В принципе, Гильдебрант предложил операцию, которая, согласно «Краткому наставлению о важнейших хирургических операциях», изданному Я. В. Виллие в 1806 году, как раз начиналась с расширения отверстия раны скальпелем. Затем предстояло извлечь из раны инородные тела и обломки костей, перевязать артерии и — очень важно — «произвести противоотверстия, иногда длинные и глубокие, соразмерно величине члена, глубине, суживанию раны и отстоянию одного отверстия от другого». Это должно было способствовать «выхождению или извлечению из ран инородных тел и обломков костей… и для способствования выхождению гноя и отделению помертвелых частей»18.
Между тем со второго дня ранения был заметен прогрессирующий процесс воспаления раны и участка ноги вокруг нее, образования и накопления гноя. Это видно из описания Говорова. Как он сообщает, при перевязке вечером 1 сентября открылось, что рана оказалась «не в лучшем состоянии против прежнего»; 2 сентября «рана его в перевязке представляла весьма количественное нагноение и скрывающуюся под оным глубокую полость, из которой вытаскивался смердящий гной». При перевязке вечером 3 сентября «ощутительно было зловоние. Самый гной в качестве своем изменился»19. Поражает хладнокровие, проявленное во все эти дни врачами, сопровождавшими Багратиона, при виде нарастающего процесса воспаления — ведь они же ведали, что рана не чиста, что Виллие вытащил обломок кости, а там остались и иные инородные тела. Тогдашние врачи прекрасно знали, что все эти нагноения, скапливание гнойных масс чреваты антоновым огнем (гангреной) и общим заражением («гнилой лихорадкой»), Все описанное Говоровым свидетельствовало о начале этого процесса.
Как пользовали гнойную рану. Допустим, Багратион действительно отказался делать операцию, предложенную московским светилом, но все равно врачи не должны были ограничиваться ежедневной перевязкой и визуальным осмотром. Раненный в ногу пулей под Аустерлицем и попавший в плен русский гренадер лечился, например, таким образом: «Рану пользовали корпией и деревянным маслом; бывало, сделаешь из корпии трут, да с деревянным маслом и заправишь его в рану, сверху наложишь компресс и перевяжешь рану бинтом. Это нужно делать каждый день, а бывало, как не сделаешь этого, то нога вздует, распухнет и заболит, ну, тогда берешь бритву и разрезаешь около раны, когда надавишь, материя (1гной. — Е. А.) выйдет, и тогда станет ноге тотчас легче, и пойдешь ходить»20. Проще говоря, при невозможности «противоотверстия» для выхода гноя нужно было делать все, чтобы удалять гной из раны…

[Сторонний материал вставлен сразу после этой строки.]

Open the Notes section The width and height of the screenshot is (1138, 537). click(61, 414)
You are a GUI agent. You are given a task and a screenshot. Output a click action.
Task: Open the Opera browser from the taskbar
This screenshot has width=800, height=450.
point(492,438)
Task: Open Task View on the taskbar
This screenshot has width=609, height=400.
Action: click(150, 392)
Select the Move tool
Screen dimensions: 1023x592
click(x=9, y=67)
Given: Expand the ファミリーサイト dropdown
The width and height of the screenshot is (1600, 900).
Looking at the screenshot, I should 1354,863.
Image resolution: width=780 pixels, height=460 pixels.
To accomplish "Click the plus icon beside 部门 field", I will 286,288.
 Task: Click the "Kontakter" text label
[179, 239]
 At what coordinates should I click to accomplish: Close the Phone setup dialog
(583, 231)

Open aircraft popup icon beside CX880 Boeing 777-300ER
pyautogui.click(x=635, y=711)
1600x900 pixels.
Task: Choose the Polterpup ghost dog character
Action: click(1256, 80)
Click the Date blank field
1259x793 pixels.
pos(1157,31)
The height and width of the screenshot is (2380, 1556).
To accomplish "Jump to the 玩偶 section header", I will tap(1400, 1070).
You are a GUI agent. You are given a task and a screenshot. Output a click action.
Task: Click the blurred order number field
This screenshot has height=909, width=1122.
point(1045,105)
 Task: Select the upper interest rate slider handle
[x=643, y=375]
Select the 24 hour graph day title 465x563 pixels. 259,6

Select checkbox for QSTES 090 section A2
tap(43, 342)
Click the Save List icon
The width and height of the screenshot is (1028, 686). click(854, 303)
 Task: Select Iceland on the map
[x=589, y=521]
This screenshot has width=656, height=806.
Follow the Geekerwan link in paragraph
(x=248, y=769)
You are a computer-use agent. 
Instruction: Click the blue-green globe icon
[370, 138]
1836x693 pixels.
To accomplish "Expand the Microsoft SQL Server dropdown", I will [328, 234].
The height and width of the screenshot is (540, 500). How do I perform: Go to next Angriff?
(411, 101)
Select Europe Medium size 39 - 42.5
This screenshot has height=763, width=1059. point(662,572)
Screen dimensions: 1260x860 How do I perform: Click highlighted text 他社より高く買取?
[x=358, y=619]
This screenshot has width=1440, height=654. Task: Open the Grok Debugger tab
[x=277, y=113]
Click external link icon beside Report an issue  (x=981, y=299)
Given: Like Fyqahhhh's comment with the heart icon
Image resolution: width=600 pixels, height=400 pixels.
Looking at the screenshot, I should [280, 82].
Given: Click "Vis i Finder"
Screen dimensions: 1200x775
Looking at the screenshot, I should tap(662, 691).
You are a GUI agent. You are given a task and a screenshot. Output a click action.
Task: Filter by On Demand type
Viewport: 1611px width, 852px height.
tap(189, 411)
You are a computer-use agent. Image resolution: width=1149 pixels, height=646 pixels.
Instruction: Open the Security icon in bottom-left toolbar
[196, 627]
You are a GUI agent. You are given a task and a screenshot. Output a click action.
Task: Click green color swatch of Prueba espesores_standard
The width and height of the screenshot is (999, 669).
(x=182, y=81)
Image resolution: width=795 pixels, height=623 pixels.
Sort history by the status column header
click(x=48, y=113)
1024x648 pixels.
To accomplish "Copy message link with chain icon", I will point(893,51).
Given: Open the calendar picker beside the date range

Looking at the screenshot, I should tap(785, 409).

Конечно, Багратиона можно назвать трудным больным. Он никогда не был серьезно ранен в сражениях и, кажется, особенно не болел. Поэтому он не вполне ясно понимал грозящую ему опасность. Он не считал рану серьезной и был убежден, что дело врачей с помощью порошков, снадобий и примочек поставить его на ноги. Когда его показали Гильдебранту, то Багратион обратился к нему с суждением, которое, возможно, хорошо в военном деле, но не в медицинском: «Я не сомневаюсь в искусстве моих господ докторов, но мне желательно, чтобы вы все совокупно меня пользовали. Я желаю в теперешнем состоянии лучше положиться на трех искусных врачей, нежели на двух таковых»21. Кажется, что он был еще в пылу схватки, сражение под Бородиным и оставление Москвы представлялись ему важнее всего на свете, и он с многочисленными своими посетителями горячо обсуждал их. Когда раненого привезли в Троице-Сергиеву лавру, он непременно хотел ехать дальше. Говоров предлагал ему отсрочить поездку. На это Багратион отвечал: «То-то, что никак нельзя отсрочить! Я должен, если бы то можно было, лететь. Минутное промедление отдаляет от меня спокойствие». Он и его окружение опасались попасть в плен. И только когда его старший адъютант Брежинский распорядился послать партии казаков по окрестным дорогам, Багратион успокоился. Самостоятельный по характеру, авторитарный, волевой и к тому же горячий, Багратион не имел перед собой врача, который внушил бы ему доверие. Возможно, что если бы его лечил Виллие, он вел бы себя иначе. Недаром он так обрадовался, когда на поле боя к нему приехал личный врач государя. Доктор такого уровня соответствовал его амбициям, он мог убедить генерала лечь на необходимейшую в тех условиях операцию. Но возле него были врачи иного калибра, которые могли только ему советовать, да и то побаиваясь при этом его гнева. Когда 4 сентября, посовещавшись, врачи решили «доложить князю» о необходимости операции по отнятию голени, они поручили эту «тягостную и неприятную комиссию» Говорову — низшему среди них по должности и авторитету, но чем-то симпатичному Багратиону.